Material shown =
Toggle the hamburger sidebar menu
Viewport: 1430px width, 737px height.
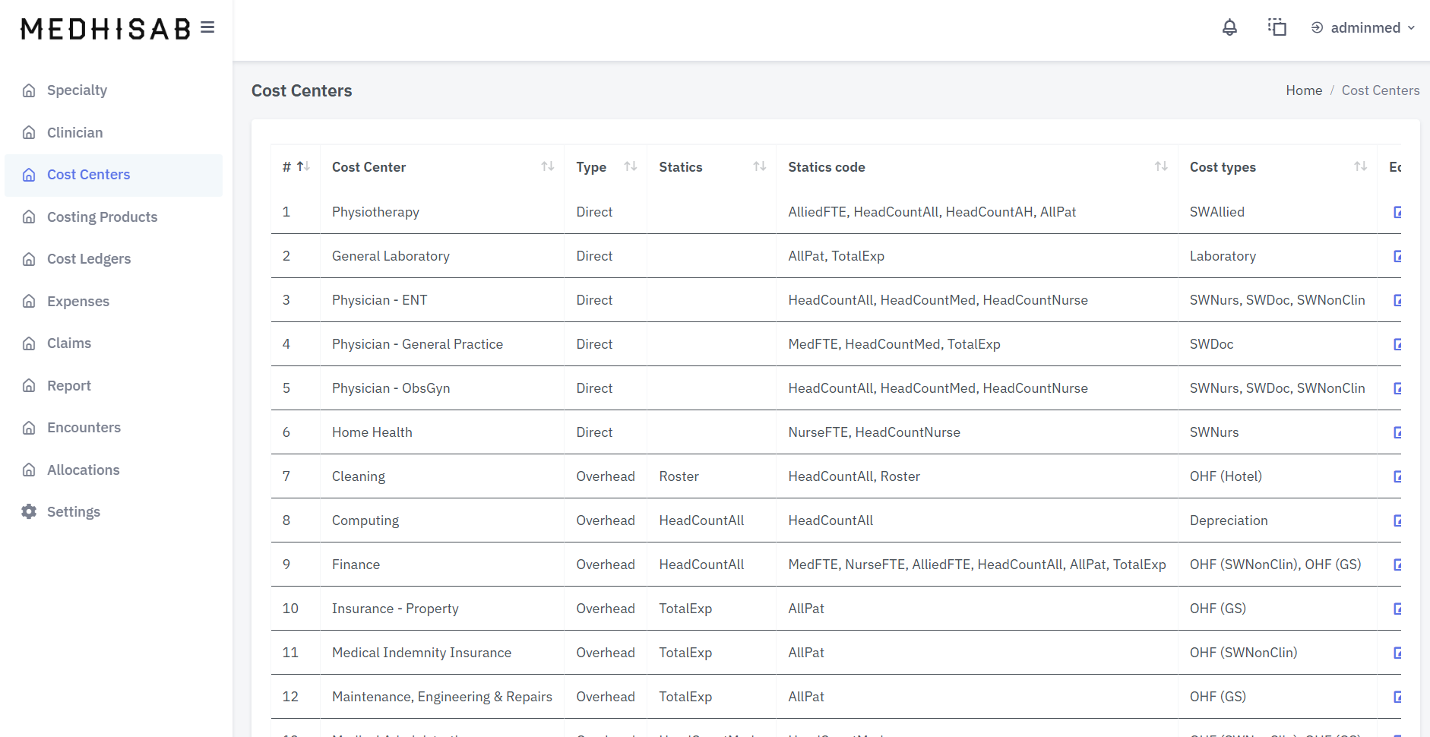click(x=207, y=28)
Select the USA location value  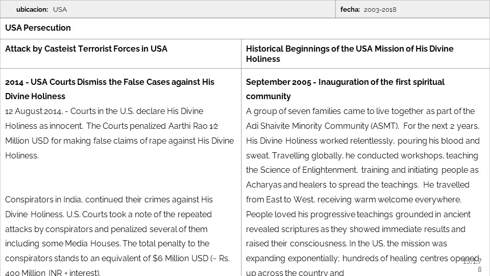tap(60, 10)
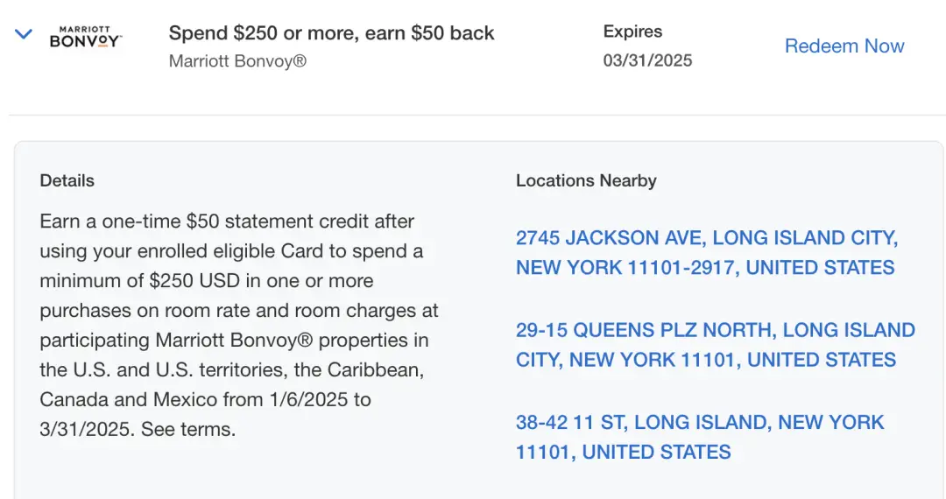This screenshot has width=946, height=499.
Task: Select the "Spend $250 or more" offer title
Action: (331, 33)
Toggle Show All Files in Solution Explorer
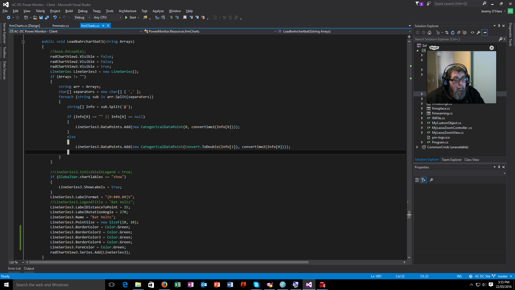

Short task = Count the lines in the listing that contain the string "Toggle", treating uppercase and lowercase as different. Reply with the number alone.

Right answer = 2